What you will do>
Going line by line through the records below, write out everything starting with the line containing "The image size is (1148, 1047)." and going on through the line containing "Click the Weigeren button", exactly and inclusively. Pictures do not go in.

Listed entries>
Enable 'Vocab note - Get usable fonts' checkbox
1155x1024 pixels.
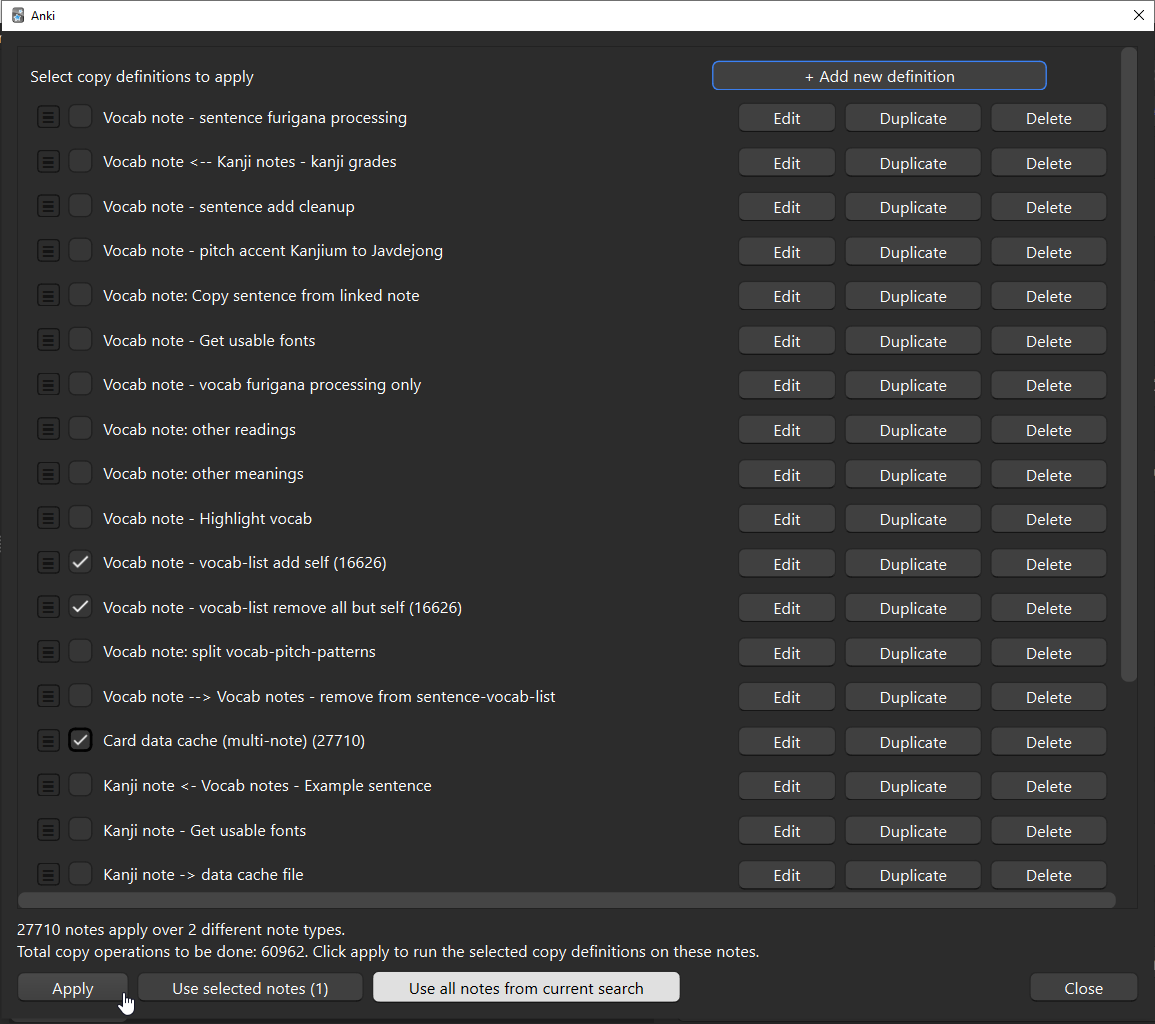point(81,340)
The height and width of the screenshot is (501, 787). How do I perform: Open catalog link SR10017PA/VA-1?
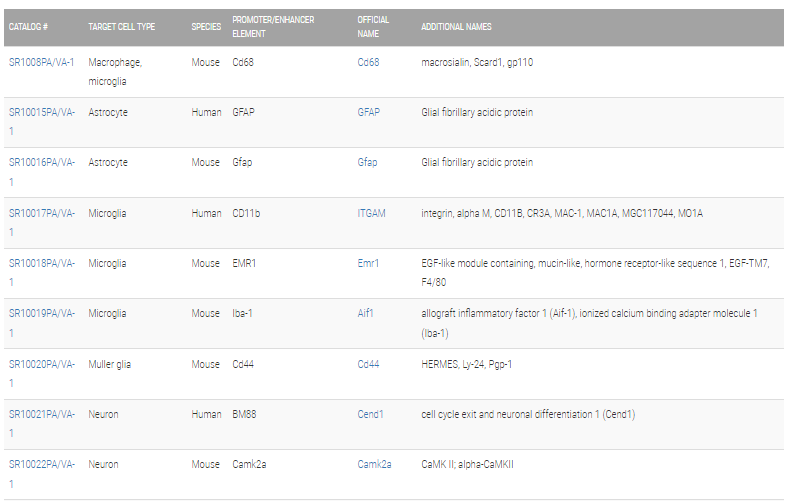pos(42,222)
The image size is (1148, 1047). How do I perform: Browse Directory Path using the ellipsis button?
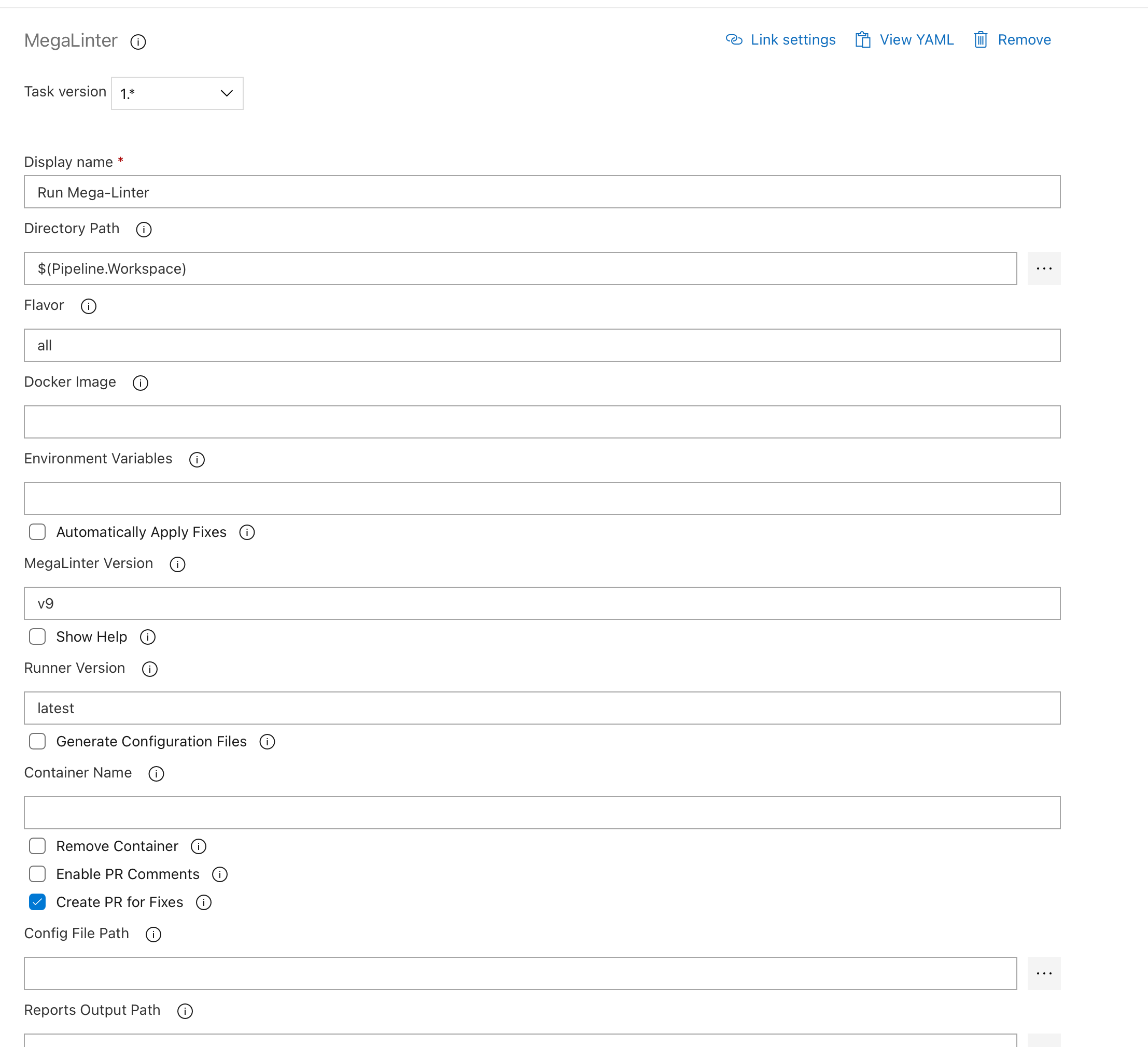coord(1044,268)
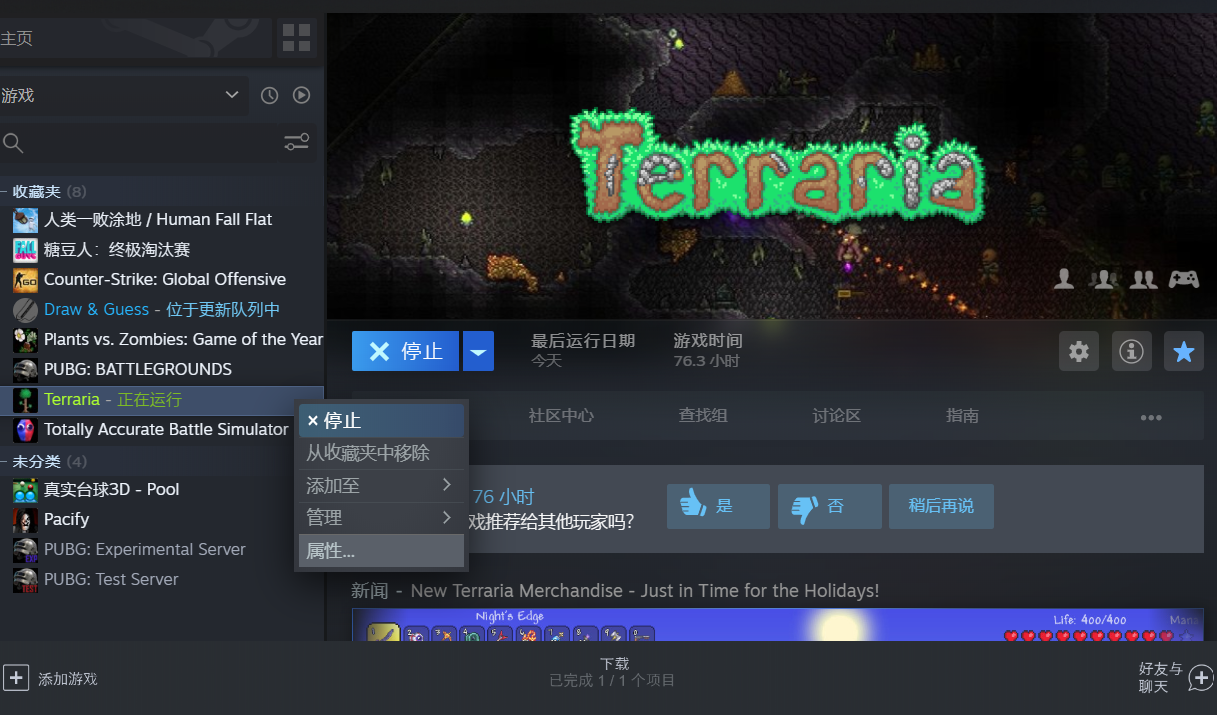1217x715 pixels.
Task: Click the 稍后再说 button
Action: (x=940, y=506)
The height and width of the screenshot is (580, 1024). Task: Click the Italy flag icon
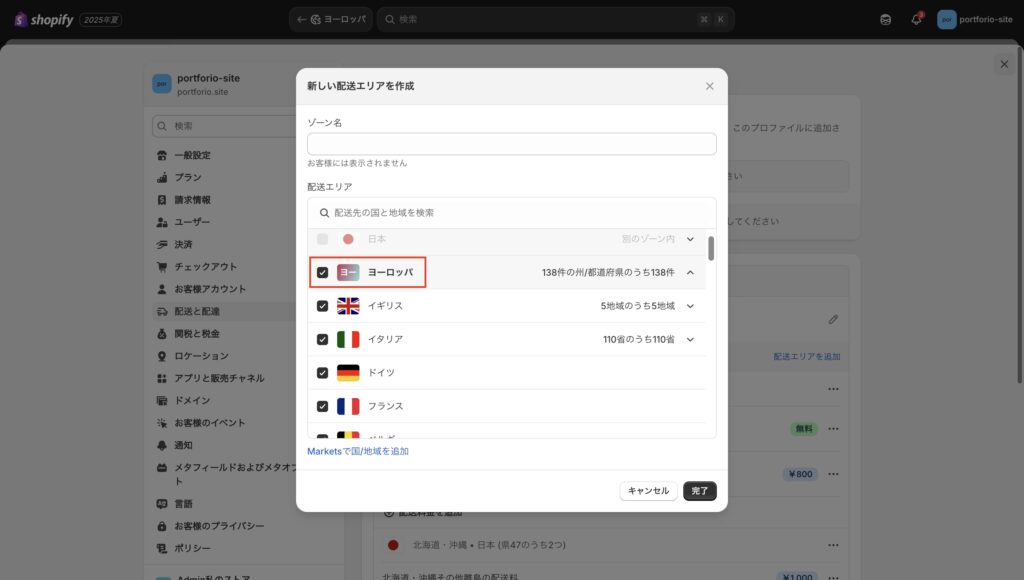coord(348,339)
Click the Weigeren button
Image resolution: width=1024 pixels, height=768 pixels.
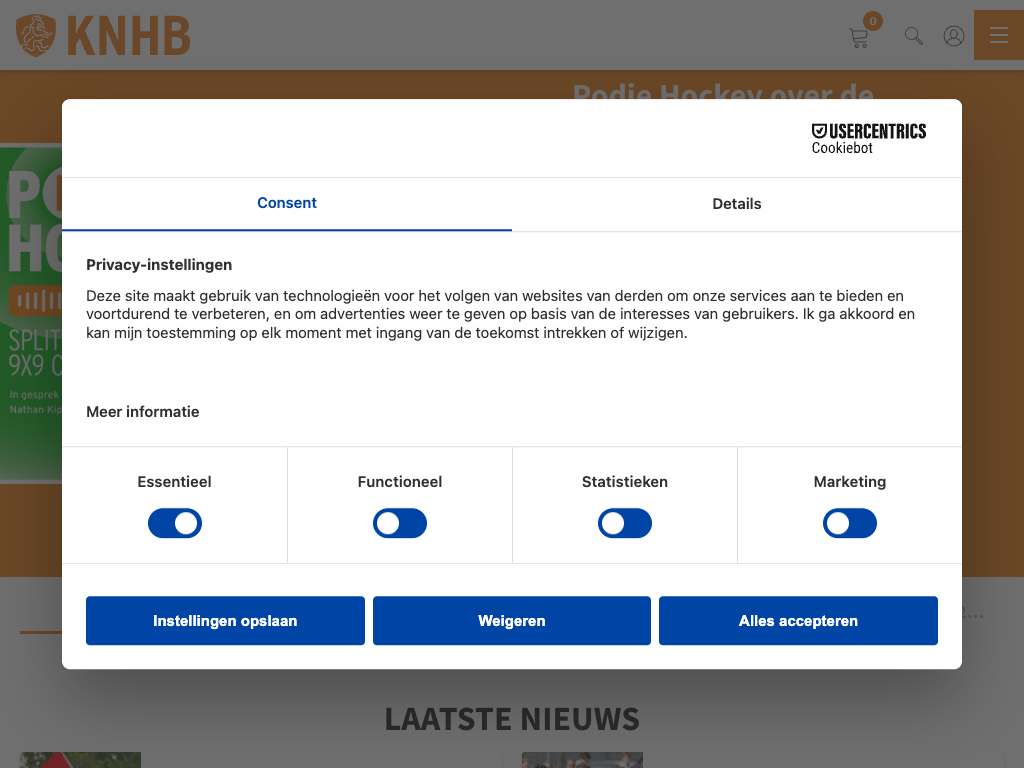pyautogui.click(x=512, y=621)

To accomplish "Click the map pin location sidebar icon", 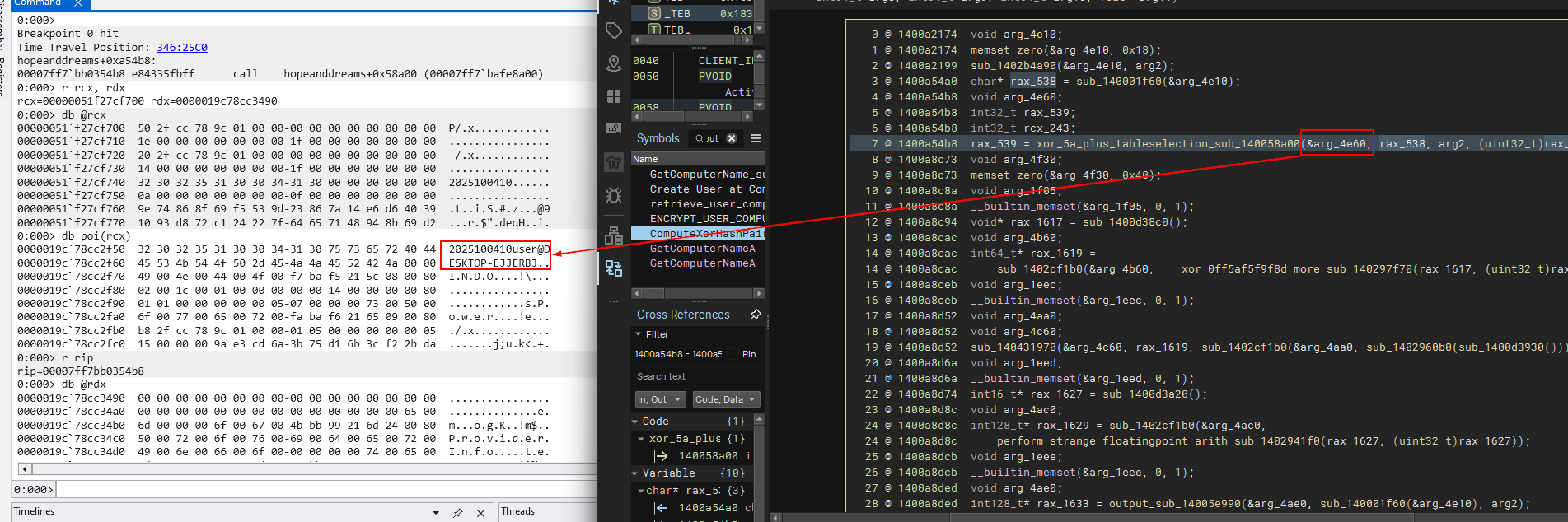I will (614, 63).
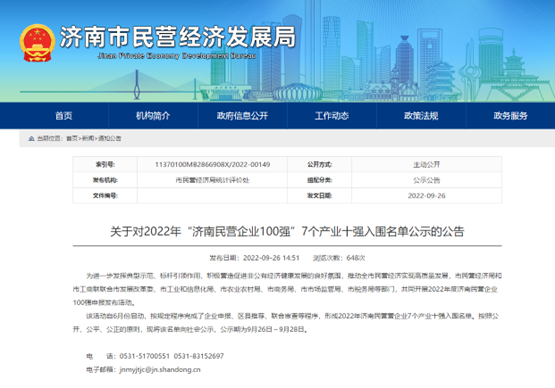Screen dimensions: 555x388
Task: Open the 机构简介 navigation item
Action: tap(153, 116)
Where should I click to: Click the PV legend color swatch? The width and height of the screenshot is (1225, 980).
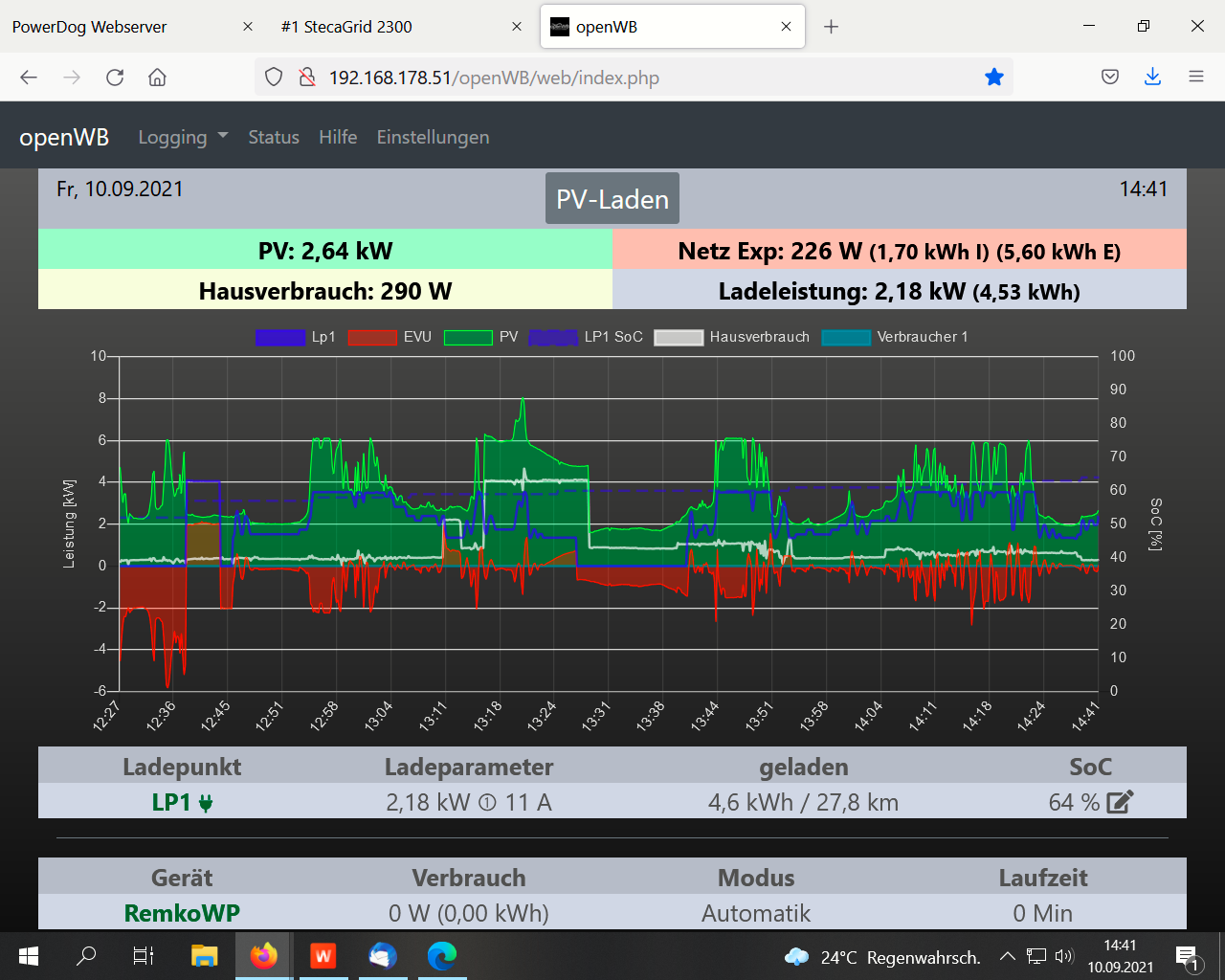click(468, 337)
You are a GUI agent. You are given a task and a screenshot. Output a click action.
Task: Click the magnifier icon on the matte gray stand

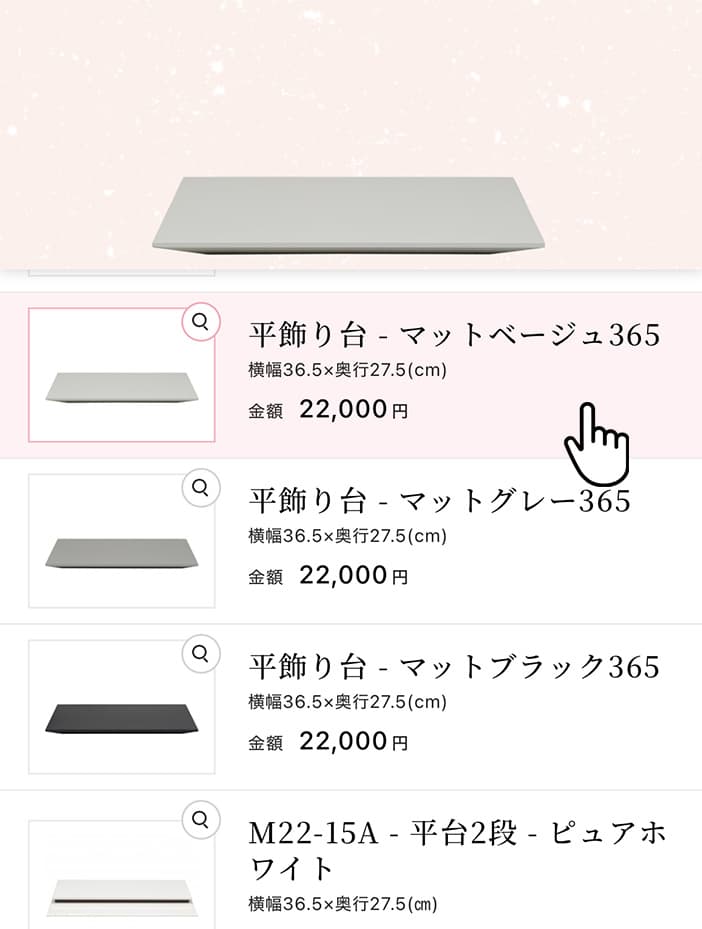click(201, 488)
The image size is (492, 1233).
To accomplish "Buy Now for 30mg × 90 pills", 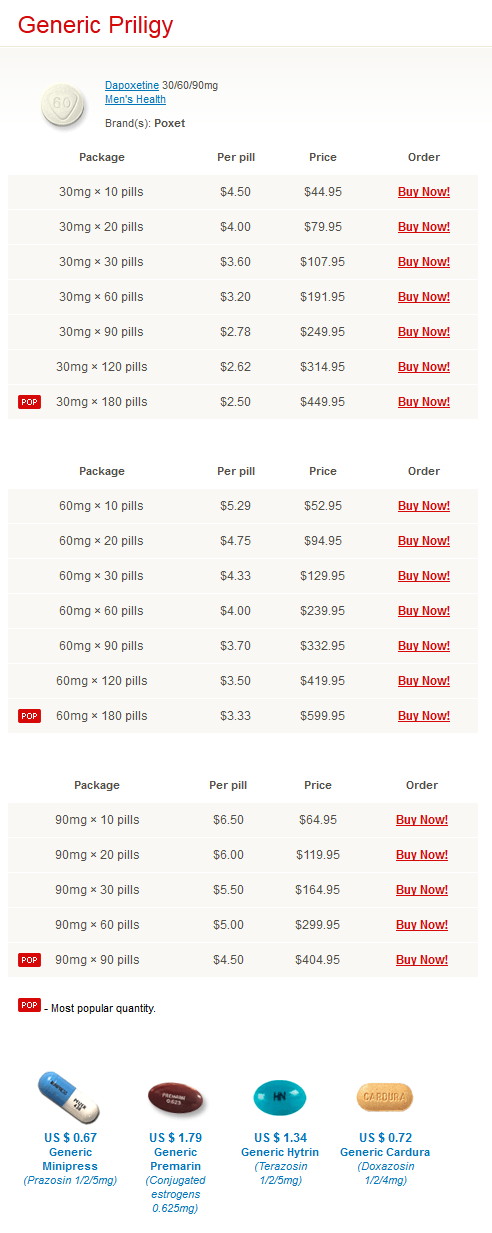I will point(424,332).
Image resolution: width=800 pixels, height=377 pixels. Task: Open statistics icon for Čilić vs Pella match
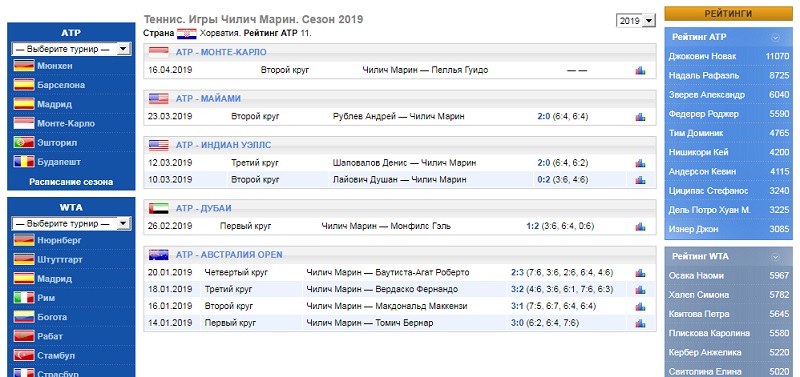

Exercise answer>
The image size is (1148, 1047). How do I perform: Browse Directory Path using the ellipsis button?
coord(1044,268)
1217x715 pixels.
Task: Click the 稍后再说 button
Action: (x=940, y=506)
The height and width of the screenshot is (580, 1024). Task: Click the Italy flag icon
coord(348,339)
Click the Weigeren button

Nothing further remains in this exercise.